Preheat oven to 350°F (177°C). Grease an 8-inch round cake pan, line with parchment paper rounds, then grease the parchment paper.
Cut the butter into pieces and place in a large heat-proof bowl. Add chopped chocolate. Melt in 20 second increments in the microwave, stirring after each increment until completely melted and smooth. Let cool for 2-3 minutes.
Whisk the sugar, espresso powder, and vanilla extract into the chocolate mixture. Whisk in the eggs until smooth. Whisk in the cocoa powder, salt, and baking powder (if using).
Pour and spread batter into prepared cake pan.
Prepare a steamy oven by placing a large metal roasting pan on the bottom oven rack and pouring boiling water about 2 inches up the sides of the pan. Quickly place the cake on the center rack and shut the oven door.

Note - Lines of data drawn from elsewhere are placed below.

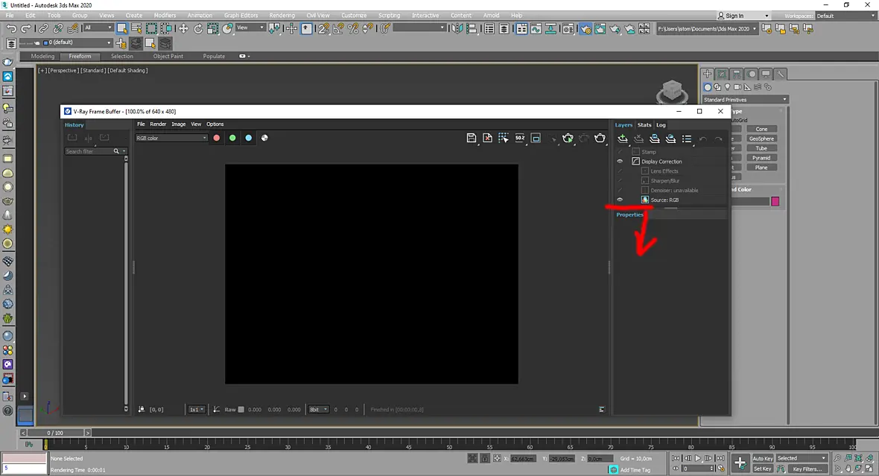Image resolution: width=879 pixels, height=476 pixels.
Task: Click the pink object color swatch
Action: 775,201
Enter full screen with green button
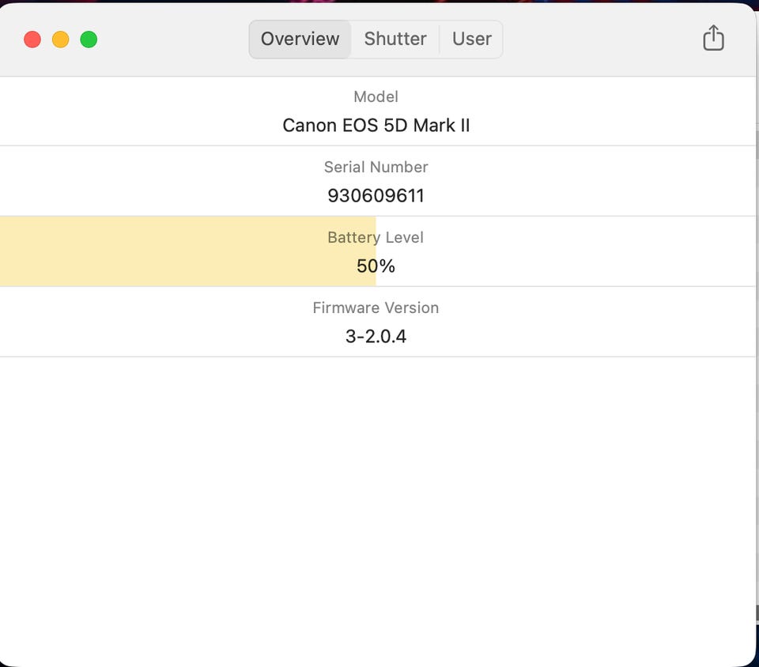The width and height of the screenshot is (759, 667). click(x=89, y=40)
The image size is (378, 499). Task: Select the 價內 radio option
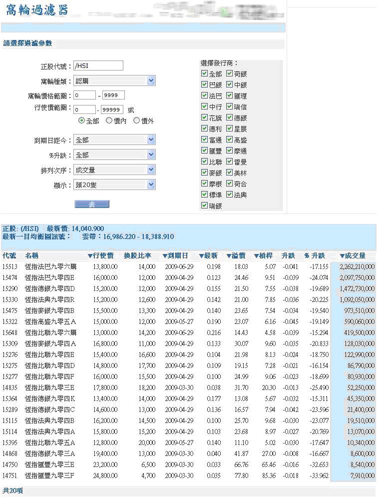pyautogui.click(x=108, y=121)
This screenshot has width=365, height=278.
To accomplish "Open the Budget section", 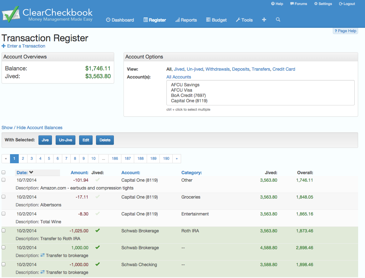I will [216, 20].
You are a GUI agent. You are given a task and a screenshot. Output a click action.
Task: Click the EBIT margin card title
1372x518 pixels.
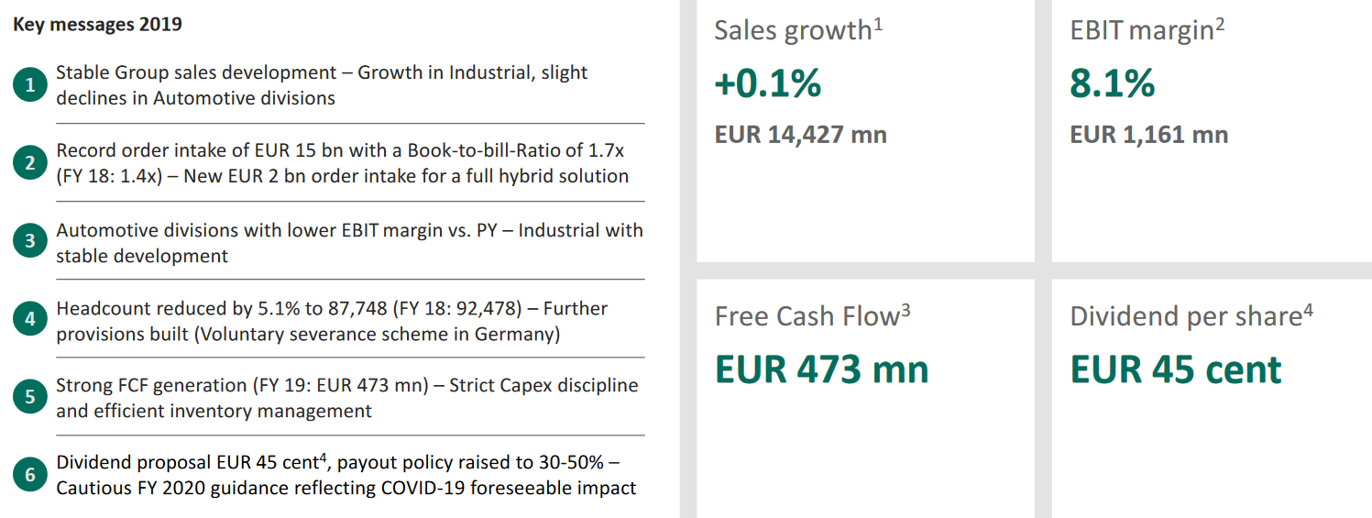point(1147,29)
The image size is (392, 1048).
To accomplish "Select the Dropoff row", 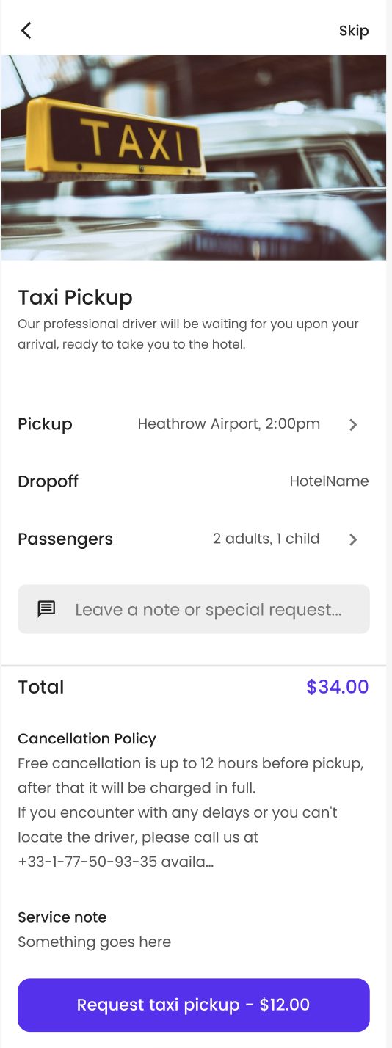I will (194, 481).
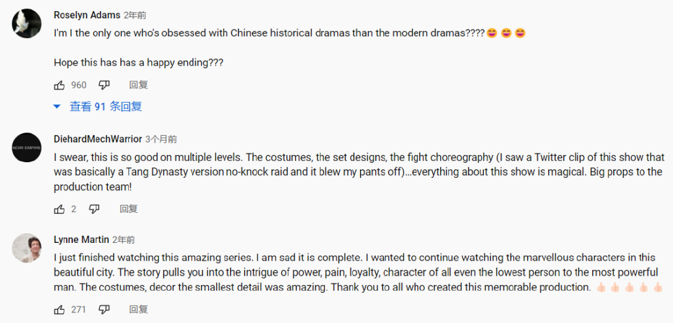Click the Roselyn Adams username

pos(86,13)
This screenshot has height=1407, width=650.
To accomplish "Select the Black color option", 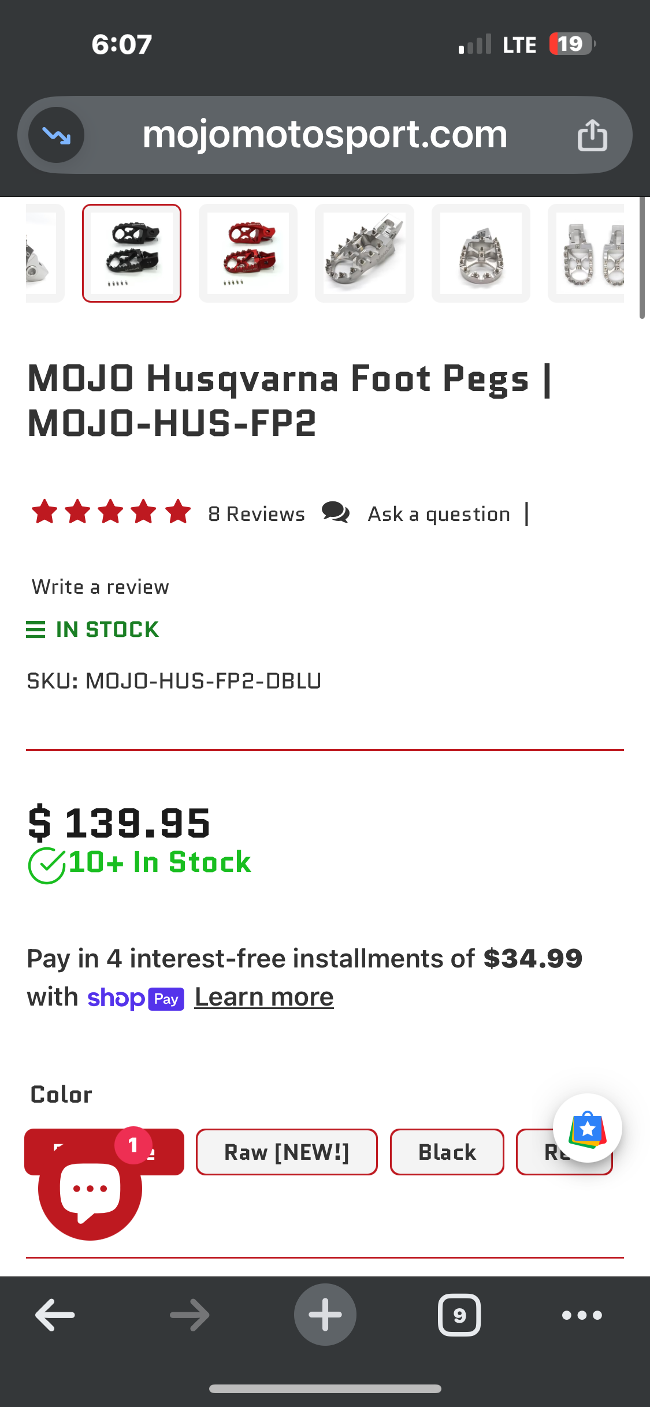I will pos(447,1152).
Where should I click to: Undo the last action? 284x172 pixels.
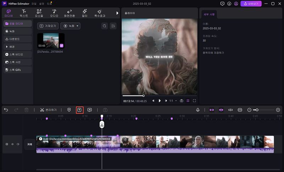6,110
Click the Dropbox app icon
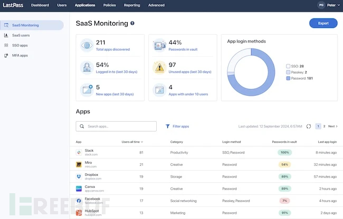This screenshot has width=343, height=219. [78, 176]
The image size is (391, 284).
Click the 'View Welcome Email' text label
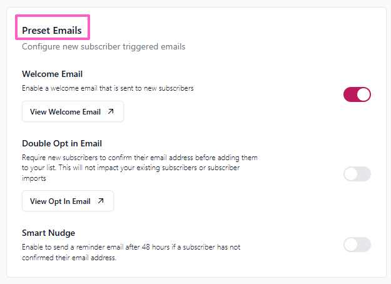pyautogui.click(x=65, y=112)
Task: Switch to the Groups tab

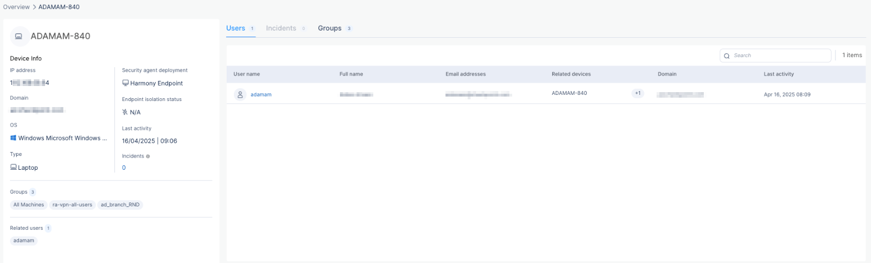Action: point(329,28)
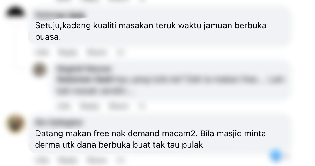The image size is (315, 166).
Task: Click third action link under the nested reply
Action: click(x=118, y=106)

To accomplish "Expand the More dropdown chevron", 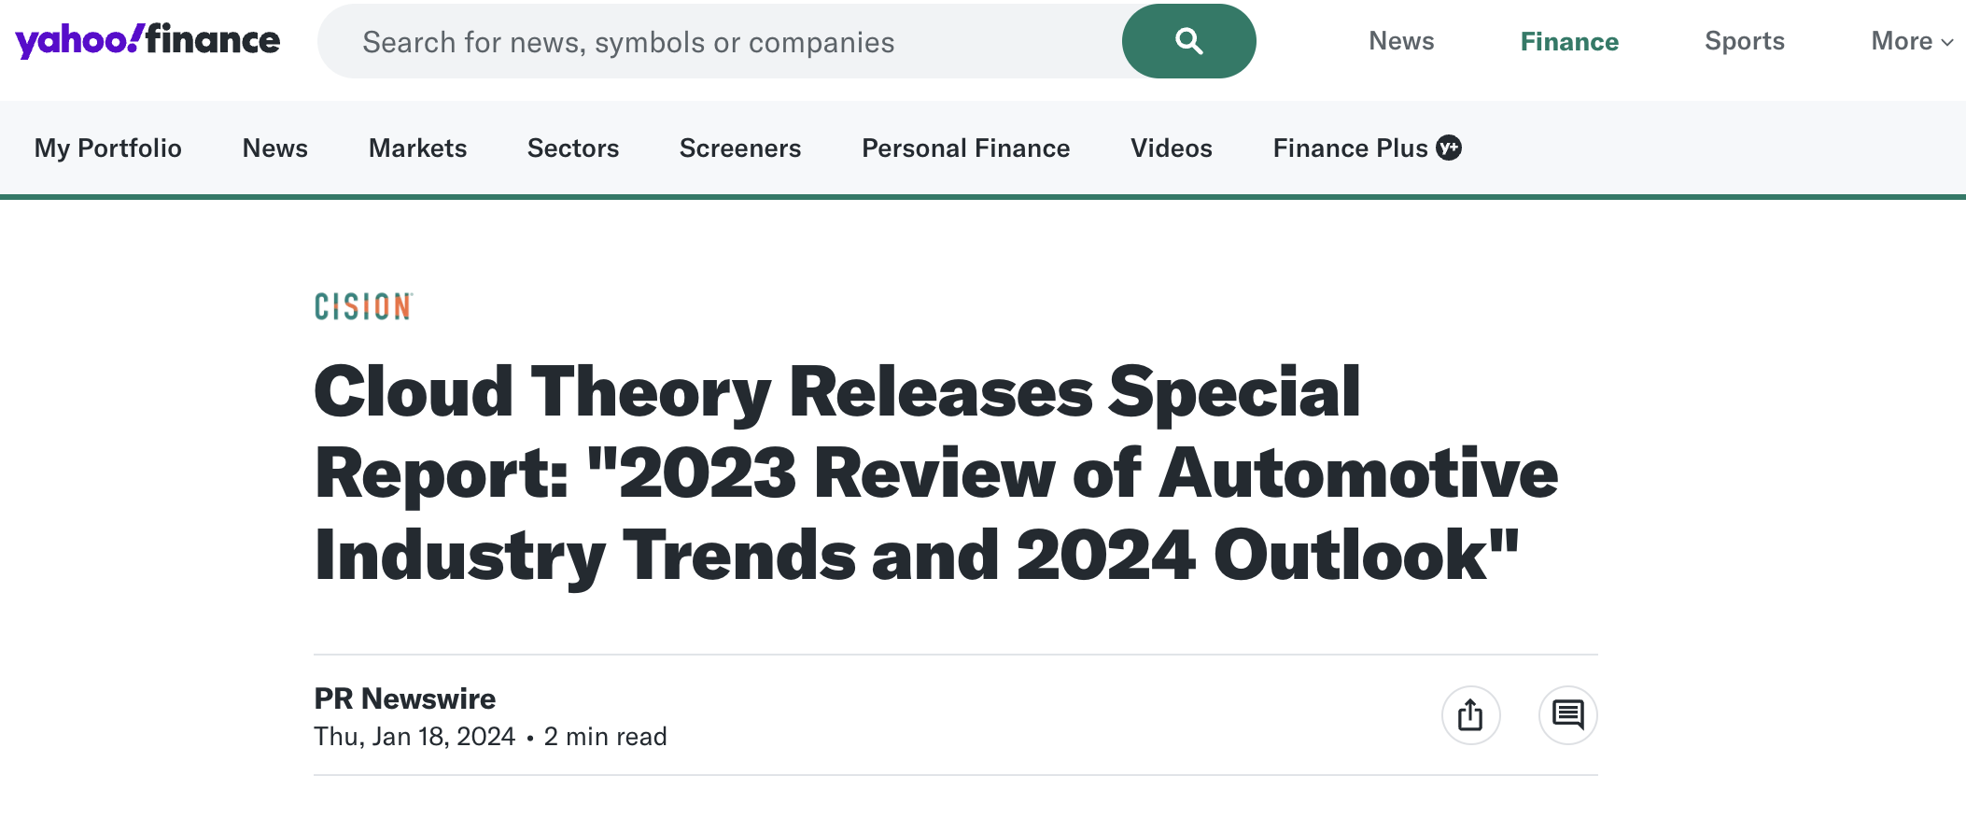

Bake for 30 minutes until the edges are set. Check with a toothpick inserted into the center.
Remove from the oven, cool for 10 minutes in the cake pan, then invert onto a serving plate.
Cool completely in the refrigerator for 1-2 hours.
For the mocha whipped cream, mix espresso powder and warm water together. Whip the heavy cream, sugar, cocoa powder, and espresso mixture until medium peaks form.
Serve cake with whipped cream or pipe it on top. Decorate with raspberries and a dusting of confectioners’ sugar, if desired.